In concert – Members of the Philharmonia Orchestra / Olivia Clarke: Music of Today: Bryce Dessner

Bryce Dessner
The Forest, Sederunt Principes (2019) (UK premiere)
Lachrimae (2012) (UK premiere)

Members of the Philharmonia Orchestra / Olivia Clarke

Purcell Room, Southbank Centre, London
Thursday 2 February 2023

Reviewed by Ben Hogwood Olivia Clarke picture (c) Rebecca Nead Menear

Bryce Dessner is surely the only composer able to list Taylor Swift, Paul Simon and the Philharmonia Orchestra among their musical accomplices. It is this multi-disciplined CV that makes him an excellent choice as Artist-in-Residence at the Southbank Centre – and this instalment of the Philharmonia Orchestra’s early evening Music of Today series allowed a look at his writing for string ensemble.

As well as namechecking the above artists, rock guitarist Dessner has a number of musical projects currently coming to the boil. His band The National (where his twin brother Aaron also plays) stand on the verge of their 9th album, prefaced by elegant single Tropic Morning News just over two weeks prior.

Meanwhile his string arrangements for the Malmö Symphony Orchestra help encapsulate the musical wonder of Complete Mountain Almanac, a project fronted by his sister Jessica and singer Rebekka Karijord. Their self-titled album, released in late January, has a folk-inflected beauty.

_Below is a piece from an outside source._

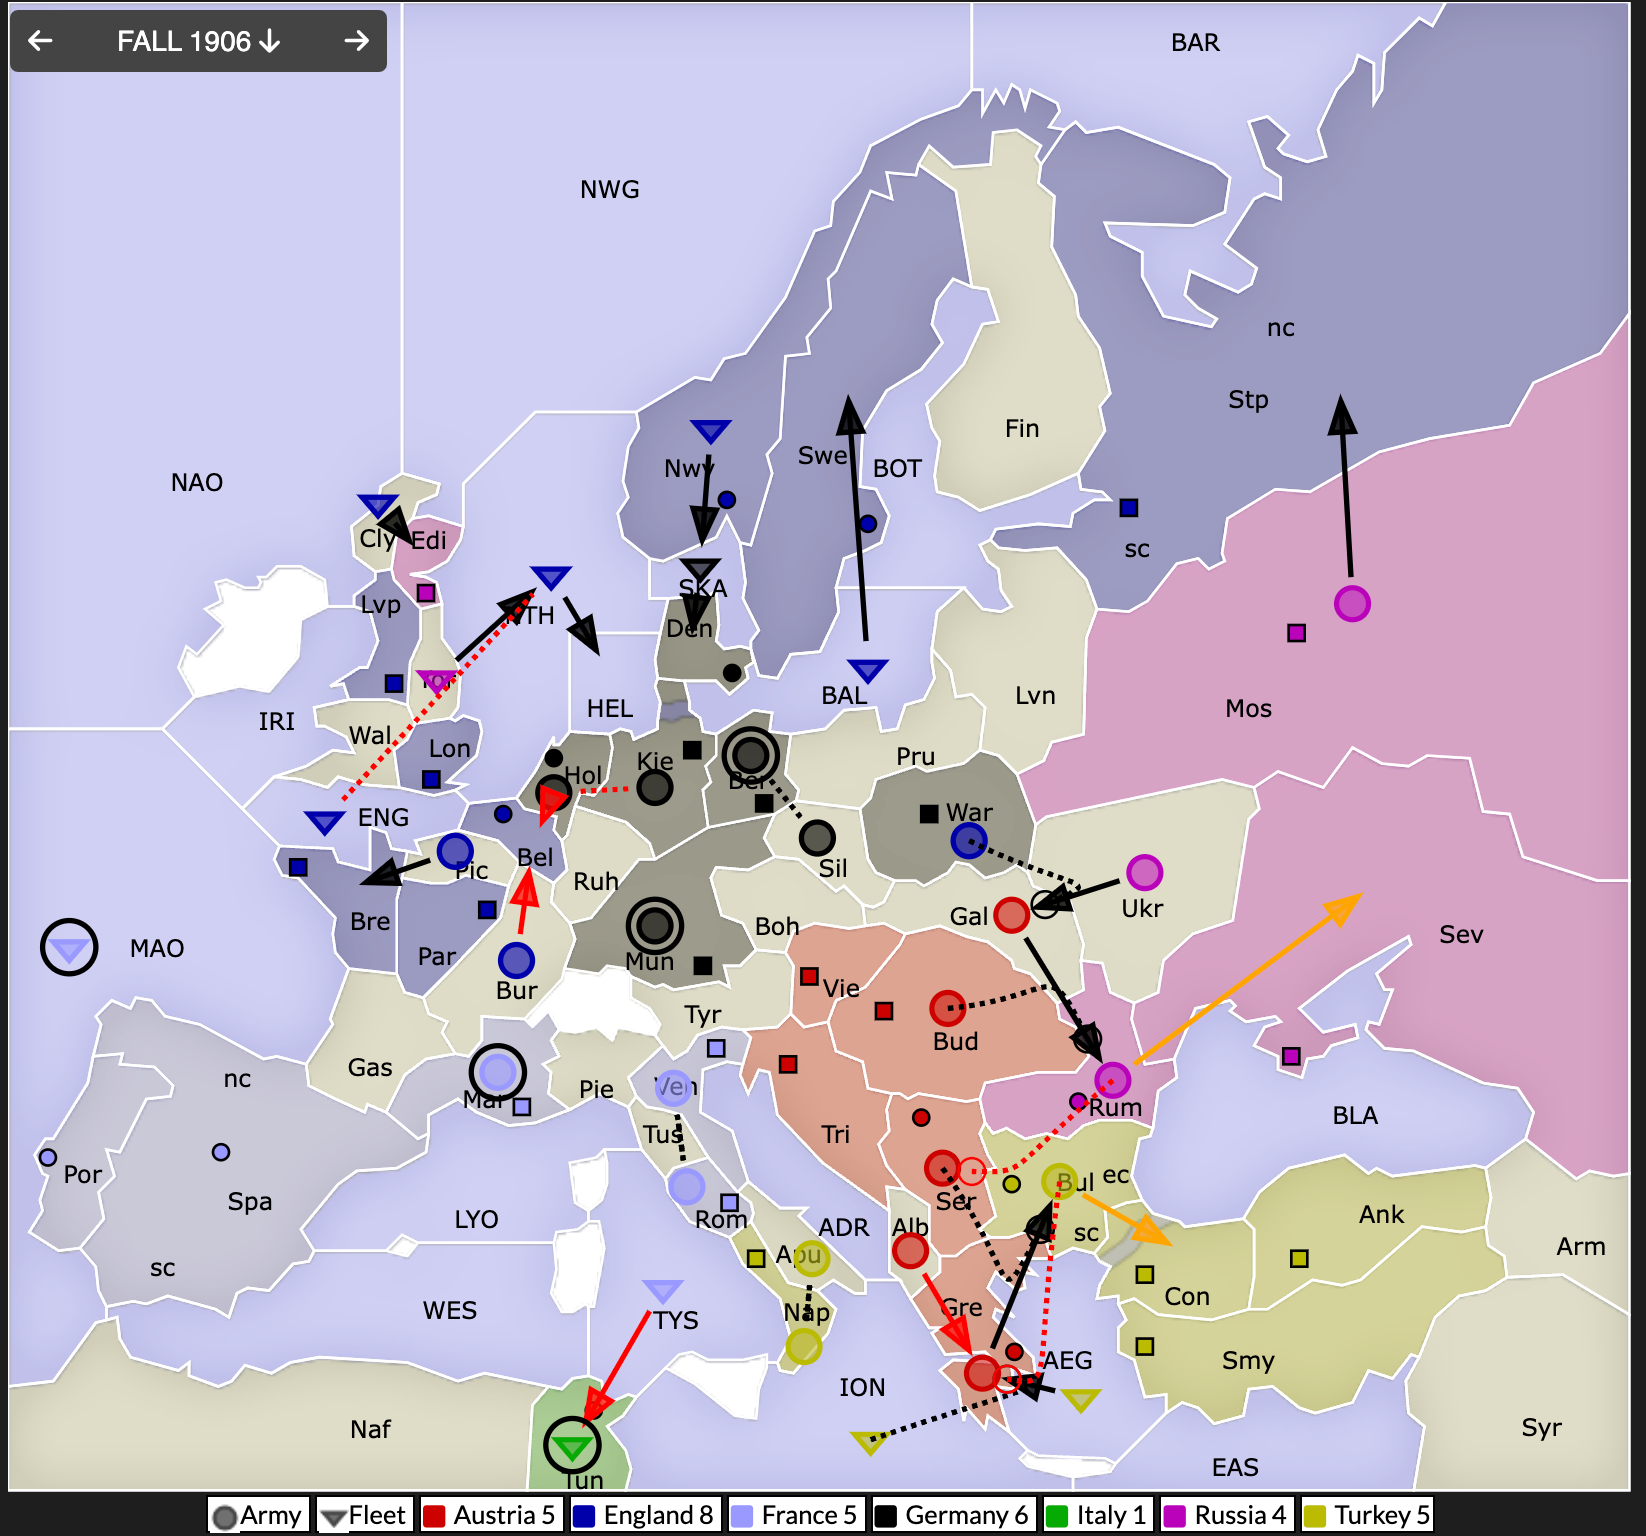Select the English fleet in the Baltic Sea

Dessner’s composition work also continues apace, and as this concert illustrated he is amassing an impressive and durable body of work. The Forest, for seven cellos, is not a nature poem as its title might suggest. Rather, it refers to the forest-like interiors of Notre Dame cathedral, all but destroyed in the dreadful fire of 2019. Dessner was in Paris at the time, and was moved to write a musical response. He considered the wood lost in the flames, pondering the sounds it would have absorbed through the ages, going back as far as Perotin’s 12th century motet Sederunt principes.

Taking this as his stimulus, Dessner weaves old and new together with a seamless join, the deeply historical source material given fresh if solemn context. The composer chooses not to use the swell of the cello sound too often, steering clear of cliches often found in writing for this instrumental combination. Instead the sounds are more subtle, the cellos often applying the wood of the bow to the string, decorating the sound and giving it acoustic context. In this way they present an absorbing collage of sounds, meditating on the lost material while projecting well beyond the size of the Purcell Room to evoke the vastness of the cathedral. Olivia Clarke (above) kept a firm hand on proceedings in what was a fine performance.

Lachrimae, as its title suggests, also looks to the distant past for inspiration. The source material here is John Dowland’s song of the same name, expanded by Dessner into a piece for a 12-piece string ensemble that also draws on Bartók’s Divertimento for strings. The piece starts by quoting its source material, but quickly projects it on to a wider musical canvas. In this performance there were pre-echoes of Dessner’s soundtrack for The Revenant three years later, these being colder textures with an equally compelling group of musical ideas.

Michael Fuller’s double bass was a central component of the more expansive writing, and the lower notes were played as though freshly dug from the ground itself. Meanwhile the upper strings traded motifs of power and poise, building energy and momentum impressively and inexorably – until suddenly all was still. The cold haze of a winter morning could be glimpsed in the mind’s eye, and the piece ended in the contemplative mood with which it began.

Olivia Clarke conducted another excellent, concentrated performance, aided by the forthright leadership of cellist Karen Stephenson. It may have been a short encounter, but this was a concert affirming Dessner as a composer whose progress should be closely monitored, fully justifying Steve Reich’s billing as ‘a major voice of his generation’.